• SUPPLIED PASSAGE:

Baptist Minister


#1

SAAD hospice care sent their Chaplin to visit my wife this week. I discovered he is a retired Baptist Minister who has been married to a Catholic for 50 years. Isn’t 50 years long enough to bring someone to R.C.I.A?


#2

Isn’t the fact that he was kind enough to visit your wife enough for you without having to disparage his wife?


#3

If fifty years wasn’t long enough for a Baptist minister to bring his wife to his own Church …

By the way, you put a title on this thread that seems to be unrelated to the content of your post. The allusion is too subtle for me, perhaps.


#4

Forgive me if you think I am disparaging his wife. The post is intended to highlight the need for Evangelization in our faith.


#5

You can see where I got that idea, can’t you?

That’s not the way to go about it.


#6

We have our part to do, but God also must do His part. As we learn from the Gospels, sometimes He doesn’t call souls until even the 11th hour (meaning the very end). Perhaps this person visiting the sick and dying is part of the means though which he will obtain from God the graces he needs.


#7

For a protestant minister to convert, they will lose their livelihood, their peers, their friends, the part of the Tiber they cross is far more dangerous. Most have only a Baptist Bible School for education, not something that transfers to the professional world.


#8

We can evangelize our families forever, but ultimately, it’s in God’s timing and through the direction of the Holy Spirit. I’m sure he and his wife had discussed this and prayed for each other.


#9

The Holy Scriptures are full of evidence how God uses us to accomplish his will. In each case it depends on our total surrender to his will before really great things happen. It is easy to point at God when things do not go according to plan, but we need to look in the mirror to discover the obstacle to his grace before putting the ball back into his court.


#10

Very true. Those pastors who have converted made tremendous sacrifices, but with the help of the Coming Home Network have gone on to live very productive lives. Alex Jones is one of my favorite conversion stories. You can find him on YouTube.


#11

I have not spoken to John about his wife, but I plan to inquire about her when he comes next week. She might have converted to Baptist. We shall see.

The title is related to the fact that John is a Baptist. Not new for me to be mischievous. My apology for being me.


#12

Next time you look in a mirror, ask yourself what is wrong with you. A hospital chaplain courteously met with your wife in her hour of need, and you return his courtesy by posting a gratuitous insult against his wife.
My suggestion: Seek out the chaplain, confess to him what you have done, and request his forgiveness.


#13

Yes I do see where you got the idea. I often overlook things, but rest assured someone will point out the error of my ways.


#14

Do you have a better way? I am open to suggestions.


#15

You can trust God to always do his part. We are the ones who are an obstacle to grace.

Every day is a day of God’s grace in the lives of those who come into our presence. That grace extends to them depending on the amount of obstacle we present at the time. I do not go out seeking to share God’s grace with the world. I attempt to stay tuned to who he decides to put into my life.


#16

The best way to evangelize is to live a life full of love and joy in accordance with the Gospel in such a way that others will want to emulate you. As St. Francis said, “Preach the Gospel always. If necessary, use words”. The point is that words are seldom necessary, and when they are not necessary, they are just wasted. Being a good example and a light to the world are much more effective than a whole library of apologetics or years of debate and haranguing.


#17

Oh I live in the mirror ever since my return to the Church in 2000. I have discovered a lot about what is wrong with me.

I do not consider what I posted an insult to his wife. I do not even know her name.

My intent, apparently misguided, again, is to point out our need to Evangelize. Catholics sorely lack Evangelical skills, as pointed out in Vatican II, hence the continued growth in education for Catholics when it comes to Evangelization. We must learn the truth, live the truth, to become the Evangelist we are meant to be.

I lived in ignorance of the whole truth until 2000 at the age of 50. These past 18 years have been and continue to be a real eye opener for me.


#18

Amen! By the way this quote has not been verified as coming from St. Francis.


#19

Apologetic’s and and years of debate is how we learn. Or at least it is how I have learned these past 18 years.


#20

They are theological training wheels that you will find less use for as you mature.

• PROVIDED INFORMATION:
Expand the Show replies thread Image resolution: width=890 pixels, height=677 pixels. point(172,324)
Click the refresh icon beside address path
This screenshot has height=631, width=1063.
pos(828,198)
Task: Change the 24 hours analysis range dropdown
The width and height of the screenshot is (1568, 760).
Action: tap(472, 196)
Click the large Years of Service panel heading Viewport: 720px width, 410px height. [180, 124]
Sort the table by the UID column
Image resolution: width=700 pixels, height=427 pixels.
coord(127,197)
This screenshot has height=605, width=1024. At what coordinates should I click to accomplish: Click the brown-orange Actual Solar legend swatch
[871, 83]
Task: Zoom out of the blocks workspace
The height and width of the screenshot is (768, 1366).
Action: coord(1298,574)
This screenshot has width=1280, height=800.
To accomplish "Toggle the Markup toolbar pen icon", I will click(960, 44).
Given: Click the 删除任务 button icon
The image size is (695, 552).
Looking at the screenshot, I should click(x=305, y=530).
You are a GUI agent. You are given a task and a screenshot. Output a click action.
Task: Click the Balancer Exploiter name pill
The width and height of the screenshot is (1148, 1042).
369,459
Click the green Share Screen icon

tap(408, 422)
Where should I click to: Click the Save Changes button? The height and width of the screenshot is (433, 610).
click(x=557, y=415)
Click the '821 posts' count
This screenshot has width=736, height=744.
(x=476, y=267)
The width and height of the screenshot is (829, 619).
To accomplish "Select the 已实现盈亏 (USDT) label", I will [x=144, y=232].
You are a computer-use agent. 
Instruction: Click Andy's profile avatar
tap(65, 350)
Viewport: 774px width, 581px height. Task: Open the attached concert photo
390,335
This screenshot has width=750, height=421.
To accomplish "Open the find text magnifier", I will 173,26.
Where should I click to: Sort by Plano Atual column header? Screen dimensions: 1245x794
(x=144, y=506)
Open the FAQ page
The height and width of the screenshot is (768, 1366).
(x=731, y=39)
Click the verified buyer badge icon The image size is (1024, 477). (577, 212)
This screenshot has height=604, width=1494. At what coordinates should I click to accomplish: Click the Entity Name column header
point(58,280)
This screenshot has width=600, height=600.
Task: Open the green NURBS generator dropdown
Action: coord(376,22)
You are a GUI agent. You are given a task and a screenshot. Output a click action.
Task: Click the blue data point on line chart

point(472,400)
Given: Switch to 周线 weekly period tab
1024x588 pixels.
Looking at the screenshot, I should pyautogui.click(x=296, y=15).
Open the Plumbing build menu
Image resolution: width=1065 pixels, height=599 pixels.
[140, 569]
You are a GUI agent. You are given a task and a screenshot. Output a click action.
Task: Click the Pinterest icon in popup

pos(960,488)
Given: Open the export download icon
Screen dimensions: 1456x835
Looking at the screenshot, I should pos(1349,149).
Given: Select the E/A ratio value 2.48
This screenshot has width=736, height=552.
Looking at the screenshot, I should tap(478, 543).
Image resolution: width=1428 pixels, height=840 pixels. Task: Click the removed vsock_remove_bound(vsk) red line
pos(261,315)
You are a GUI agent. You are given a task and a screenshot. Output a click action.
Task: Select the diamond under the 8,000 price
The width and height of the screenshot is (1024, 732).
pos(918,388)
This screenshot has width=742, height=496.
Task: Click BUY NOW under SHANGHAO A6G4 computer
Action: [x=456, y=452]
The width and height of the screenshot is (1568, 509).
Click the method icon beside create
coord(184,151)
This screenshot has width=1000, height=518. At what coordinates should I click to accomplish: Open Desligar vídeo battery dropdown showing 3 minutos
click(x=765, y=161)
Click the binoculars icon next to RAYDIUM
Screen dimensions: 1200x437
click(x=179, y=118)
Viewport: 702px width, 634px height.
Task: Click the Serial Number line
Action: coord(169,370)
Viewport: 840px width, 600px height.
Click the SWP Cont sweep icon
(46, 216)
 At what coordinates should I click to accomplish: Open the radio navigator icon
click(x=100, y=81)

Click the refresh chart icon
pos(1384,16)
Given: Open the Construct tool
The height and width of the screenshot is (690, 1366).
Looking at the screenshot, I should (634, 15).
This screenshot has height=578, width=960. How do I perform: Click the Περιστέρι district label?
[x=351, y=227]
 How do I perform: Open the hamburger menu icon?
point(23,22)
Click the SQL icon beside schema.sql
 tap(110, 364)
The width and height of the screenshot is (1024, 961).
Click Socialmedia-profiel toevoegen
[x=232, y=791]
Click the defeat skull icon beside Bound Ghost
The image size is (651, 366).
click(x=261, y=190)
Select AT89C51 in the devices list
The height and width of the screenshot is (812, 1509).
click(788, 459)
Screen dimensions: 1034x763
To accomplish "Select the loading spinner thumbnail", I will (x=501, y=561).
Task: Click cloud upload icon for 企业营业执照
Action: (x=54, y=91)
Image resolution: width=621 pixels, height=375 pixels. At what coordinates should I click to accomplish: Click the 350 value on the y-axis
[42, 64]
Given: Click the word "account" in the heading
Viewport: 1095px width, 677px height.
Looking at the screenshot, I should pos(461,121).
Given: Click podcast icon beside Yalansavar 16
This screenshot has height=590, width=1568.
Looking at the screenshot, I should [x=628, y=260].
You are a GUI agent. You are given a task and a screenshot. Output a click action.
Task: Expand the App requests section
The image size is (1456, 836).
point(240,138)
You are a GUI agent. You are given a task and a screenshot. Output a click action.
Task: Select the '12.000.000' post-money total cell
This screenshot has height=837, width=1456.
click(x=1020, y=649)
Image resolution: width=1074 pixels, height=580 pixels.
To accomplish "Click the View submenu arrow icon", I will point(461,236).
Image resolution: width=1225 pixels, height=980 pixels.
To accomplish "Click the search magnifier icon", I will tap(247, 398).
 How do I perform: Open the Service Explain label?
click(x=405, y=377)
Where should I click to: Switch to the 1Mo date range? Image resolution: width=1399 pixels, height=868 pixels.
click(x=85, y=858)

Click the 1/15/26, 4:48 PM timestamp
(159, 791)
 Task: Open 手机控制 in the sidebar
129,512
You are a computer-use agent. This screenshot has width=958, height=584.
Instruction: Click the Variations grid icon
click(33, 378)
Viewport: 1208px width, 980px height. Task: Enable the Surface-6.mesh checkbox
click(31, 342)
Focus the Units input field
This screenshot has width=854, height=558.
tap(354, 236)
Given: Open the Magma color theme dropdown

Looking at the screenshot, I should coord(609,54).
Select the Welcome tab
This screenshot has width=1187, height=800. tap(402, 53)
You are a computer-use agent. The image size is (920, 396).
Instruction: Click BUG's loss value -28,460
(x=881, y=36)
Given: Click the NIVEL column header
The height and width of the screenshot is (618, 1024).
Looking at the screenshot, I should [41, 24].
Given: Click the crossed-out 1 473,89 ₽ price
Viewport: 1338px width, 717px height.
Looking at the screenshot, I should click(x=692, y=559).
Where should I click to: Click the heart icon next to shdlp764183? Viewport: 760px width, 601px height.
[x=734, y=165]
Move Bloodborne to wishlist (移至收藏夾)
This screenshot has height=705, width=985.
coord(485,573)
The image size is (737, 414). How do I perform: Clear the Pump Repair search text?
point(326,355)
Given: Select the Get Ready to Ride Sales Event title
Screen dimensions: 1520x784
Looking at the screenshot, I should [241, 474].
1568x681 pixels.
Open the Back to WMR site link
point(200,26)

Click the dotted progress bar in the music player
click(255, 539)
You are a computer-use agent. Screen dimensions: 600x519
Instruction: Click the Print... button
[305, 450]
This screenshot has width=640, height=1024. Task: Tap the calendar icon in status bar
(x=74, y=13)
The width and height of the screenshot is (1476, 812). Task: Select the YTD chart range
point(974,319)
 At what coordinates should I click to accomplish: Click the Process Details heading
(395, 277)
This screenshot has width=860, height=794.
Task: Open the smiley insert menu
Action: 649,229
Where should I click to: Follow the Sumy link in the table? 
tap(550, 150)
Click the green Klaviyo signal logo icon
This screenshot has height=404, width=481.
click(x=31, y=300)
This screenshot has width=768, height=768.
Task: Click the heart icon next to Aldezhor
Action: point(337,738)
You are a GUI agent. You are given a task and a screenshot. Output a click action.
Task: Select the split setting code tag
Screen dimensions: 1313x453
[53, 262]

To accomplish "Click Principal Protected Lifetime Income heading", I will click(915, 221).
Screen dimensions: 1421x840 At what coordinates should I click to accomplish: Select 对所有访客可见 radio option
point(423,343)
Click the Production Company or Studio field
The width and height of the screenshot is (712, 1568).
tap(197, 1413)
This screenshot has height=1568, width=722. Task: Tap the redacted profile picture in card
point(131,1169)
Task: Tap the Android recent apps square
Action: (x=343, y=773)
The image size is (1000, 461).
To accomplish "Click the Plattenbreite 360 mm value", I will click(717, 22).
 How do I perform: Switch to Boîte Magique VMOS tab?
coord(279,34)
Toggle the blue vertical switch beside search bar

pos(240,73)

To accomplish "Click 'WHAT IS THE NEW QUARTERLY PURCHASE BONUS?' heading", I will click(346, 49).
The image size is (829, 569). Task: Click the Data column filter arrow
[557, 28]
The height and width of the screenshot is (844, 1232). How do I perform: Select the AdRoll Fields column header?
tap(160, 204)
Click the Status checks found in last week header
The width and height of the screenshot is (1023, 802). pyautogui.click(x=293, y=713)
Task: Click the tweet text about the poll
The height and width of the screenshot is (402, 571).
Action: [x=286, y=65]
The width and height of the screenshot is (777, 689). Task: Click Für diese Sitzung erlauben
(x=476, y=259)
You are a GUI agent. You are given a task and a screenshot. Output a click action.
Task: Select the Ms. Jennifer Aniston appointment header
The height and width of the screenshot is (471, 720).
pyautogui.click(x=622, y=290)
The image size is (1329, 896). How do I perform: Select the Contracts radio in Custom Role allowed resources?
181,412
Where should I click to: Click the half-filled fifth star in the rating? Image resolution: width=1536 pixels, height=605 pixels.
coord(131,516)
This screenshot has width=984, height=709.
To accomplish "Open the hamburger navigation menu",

• WHAT IS EXPECTED:
According to the forum thread, how long has the retired Baptist minister who visited as a hospice chaplain been married to a Catholic?

• EXERCISE RESULT:
50 years.